--- start of SOURCE DOCUMENT ---

[llvm] r209864 - [X86] Remove AVX1 vbroadcast intrinsics

Adam Nemet anemet at apple.com
Thu May 29 16:35:36 PDT 2014


Author: anemet
Date: Thu May 29 18:35:36 2014
New Revision: 209864

URL: http://llvm.org/viewvc/llvm-project?rev=209864&view=rev
Log:
[X86] Remove AVX1 vbroadcast intrinsics

The corresponding CFE patch replaces these intrinsics with vector initializers
in avxintrin.h.  This patch removes the LLVM intrinsics from the backend.

We now stop lowering at X86ISD::VBROADCAST custom node rather than lowering
that further to the intrinsics.

The patch only changes VBROADCASTS* and leaves VBROADCAST[FI]128 to continue
to use intrinsics.  As explained in the CFE patch, the reason is that we
currently don't generate as good code for them without the intrinsics.

CodeGen/X86/avx-vbroadcast.ll already provides coverage for this change.  It
checks that for a series of insertelements we generate the appropriate
vbroadcast instruction.

Also verified that there was no assembly change in the test-suite before and
after this patch.

Modified:
    llvm/trunk/include/llvm/IR/IntrinsicsX86.td
    llvm/trunk/lib/Target/X86/X86InstrSSE.td
    llvm/trunk/test/CodeGen/X86/avx-intrinsics-x86.ll

Modified: llvm/trunk/include/llvm/IR/IntrinsicsX86.td
URL: http://llvm.org/viewvc/llvm-project/llvm/trunk/include/llvm/IR/IntrinsicsX86.td?rev=209864&r1=209863&r2=209864&view=diff
==============================================================================
--- llvm/trunk/include/llvm/IR/IntrinsicsX86.td (original)

--- end of SOURCE DOCUMENT ---

STATED GOAL 1 - Name every file that the commit notice lists under "Modified:".

--- start of DATA SUPPLIED ---

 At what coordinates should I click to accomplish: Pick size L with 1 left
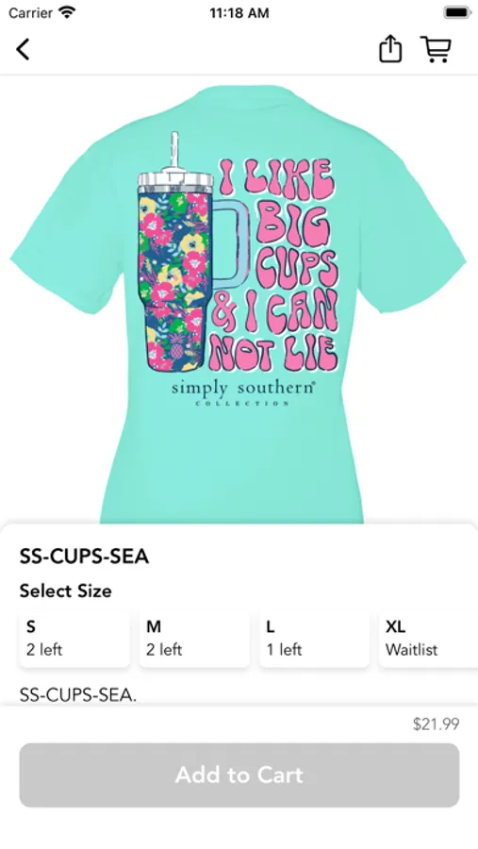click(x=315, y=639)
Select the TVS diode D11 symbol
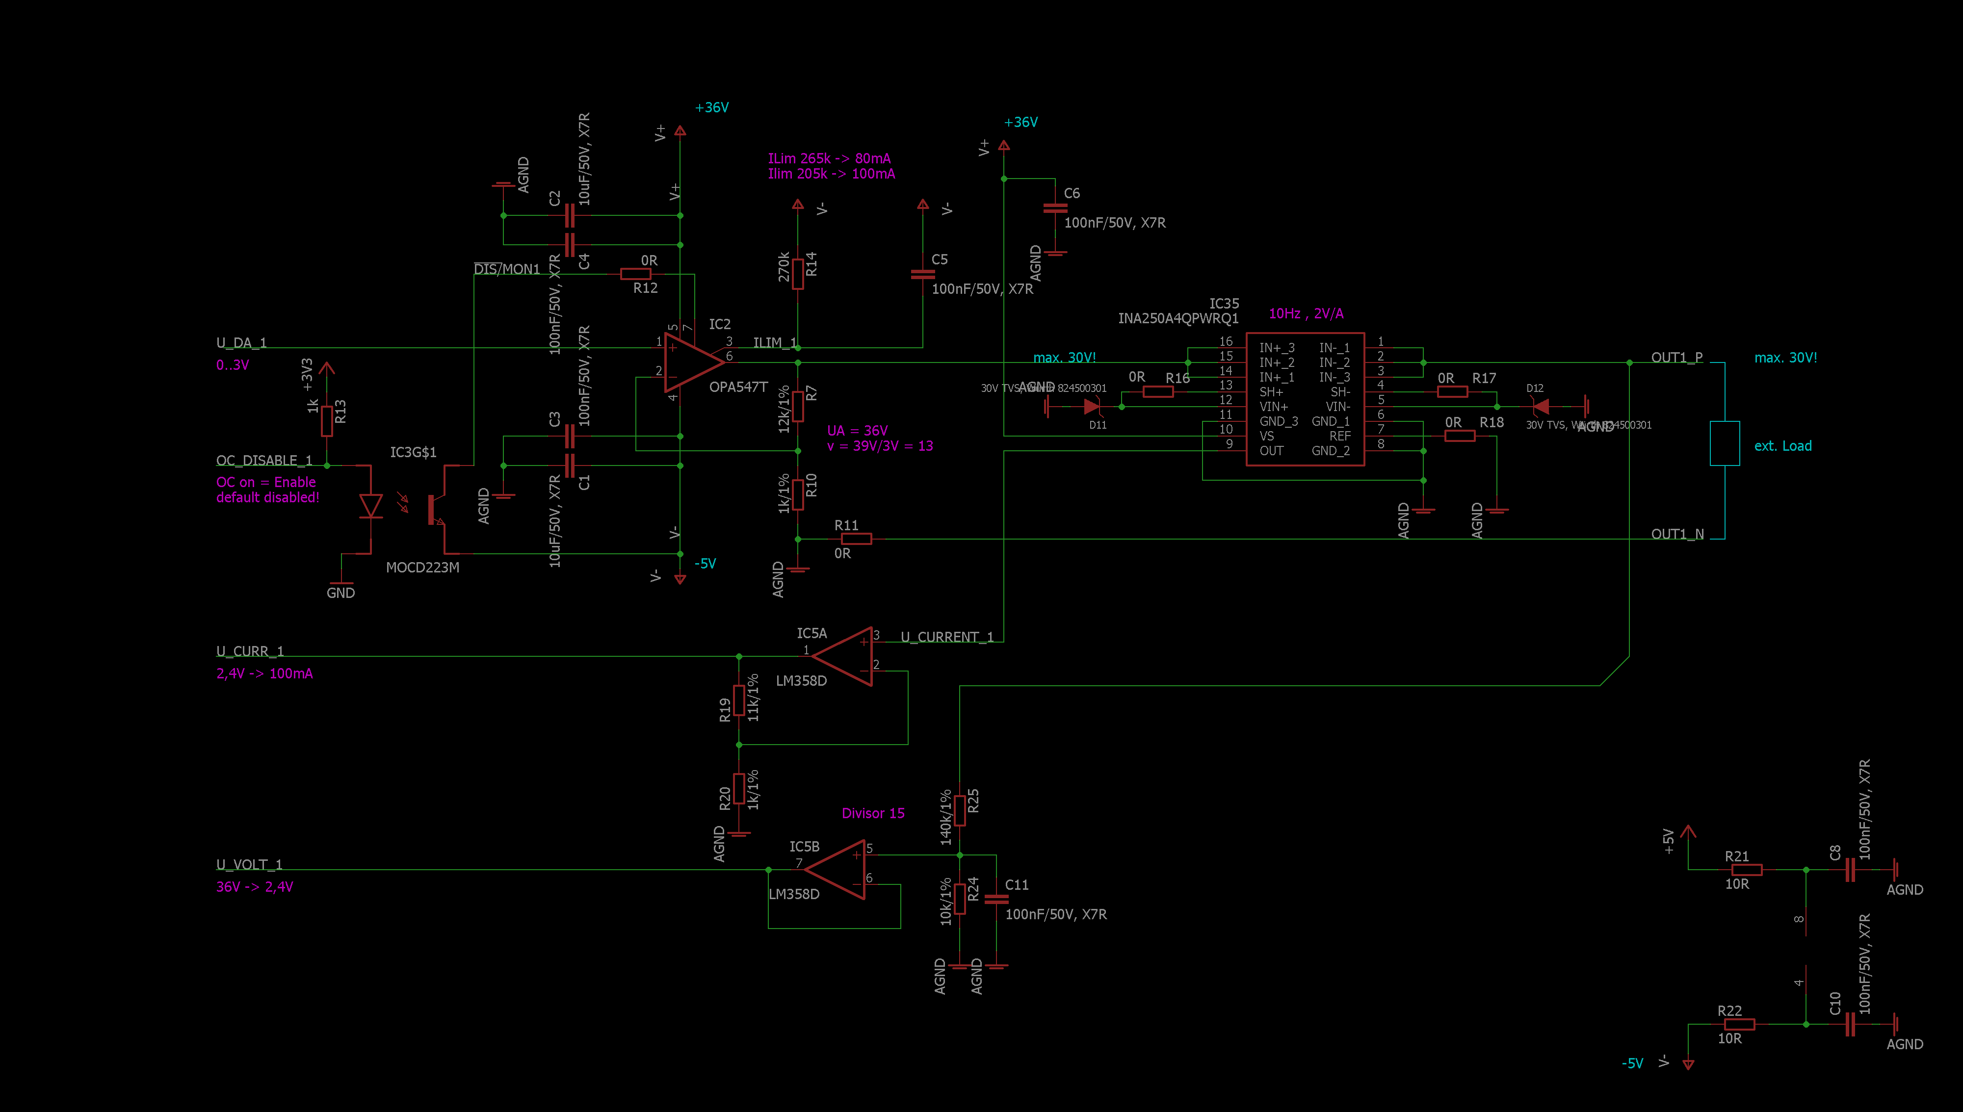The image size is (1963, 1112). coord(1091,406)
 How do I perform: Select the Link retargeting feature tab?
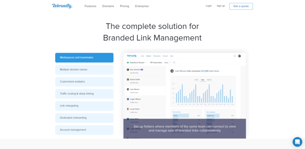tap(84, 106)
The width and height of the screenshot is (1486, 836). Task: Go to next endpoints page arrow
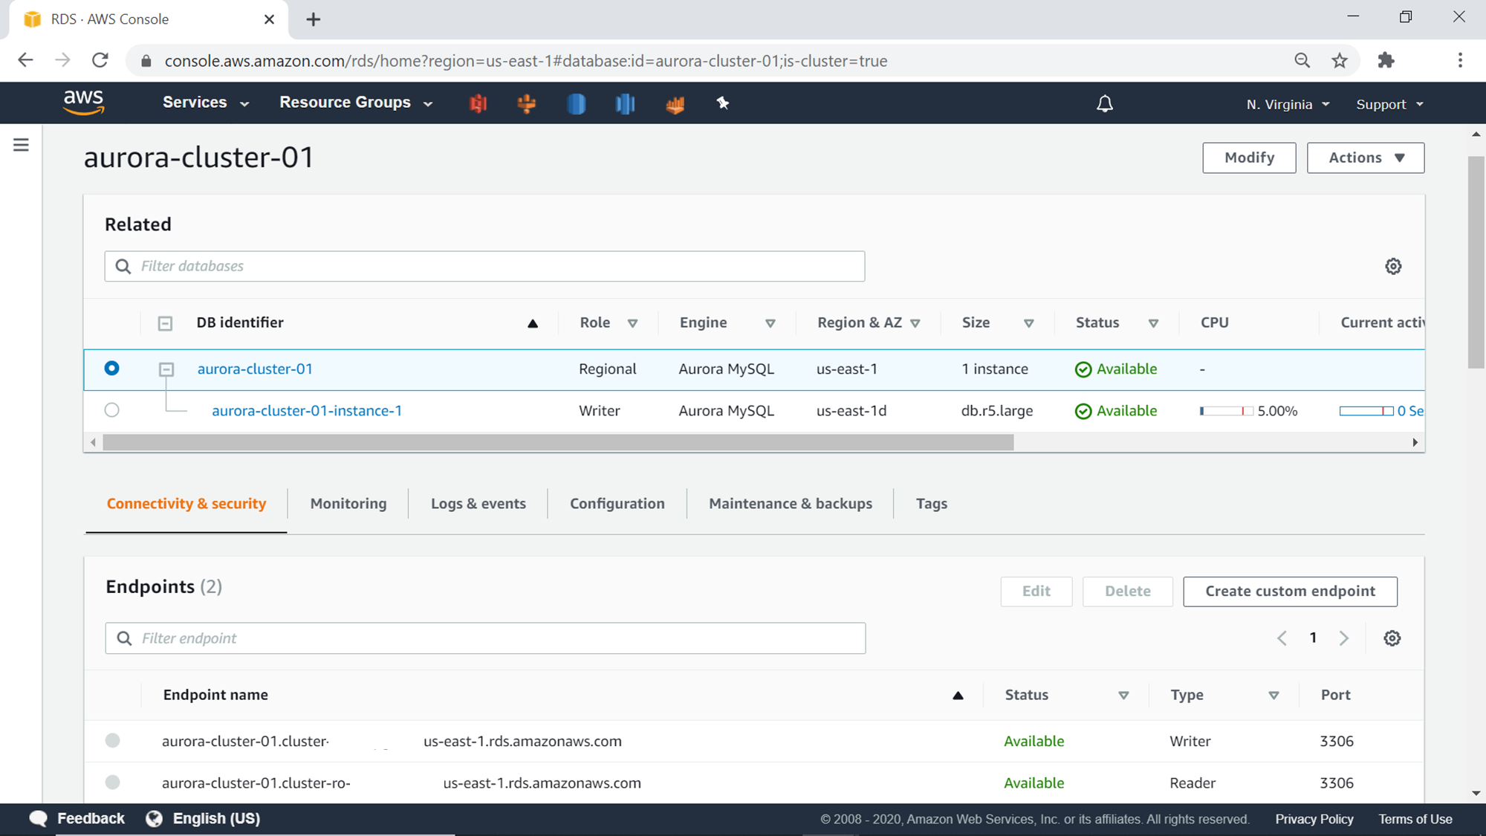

--- end of DATA SUPPLIED ---
--- start of DATA SUPPLIED ---

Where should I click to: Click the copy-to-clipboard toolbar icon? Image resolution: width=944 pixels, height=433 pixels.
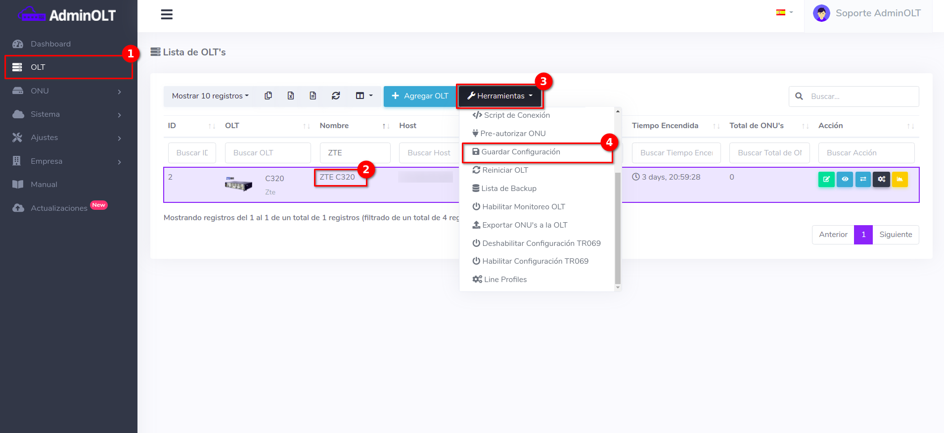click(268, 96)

--- end of DATA SUPPLIED ---

STATED GOAL 2 - Reproduce the lines of the entries verbatim, beginning with the line with "Select the TVS diode D11 symbol" and continuing through the line with "The width and", and leave out the pictures.

FULL RESPONSE 1 -
- llvm/trunk/include/llvm/IR/IntrinsicsX86.td
- llvm/trunk/lib/Target/X86/X86InstrSSE.td
- llvm/trunk/test/CodeGen/X86/avx-intrinsics-x86.ll

FULL RESPONSE 2 -
Select the TVS diode D11 symbol
The image size is (1963, 1112). coord(1091,406)
 How do I perform: Select the Link retargeting feature tab?
tap(84, 106)
The width and height of the screenshot is (1486, 836). Task: Go to next endpoints page arrow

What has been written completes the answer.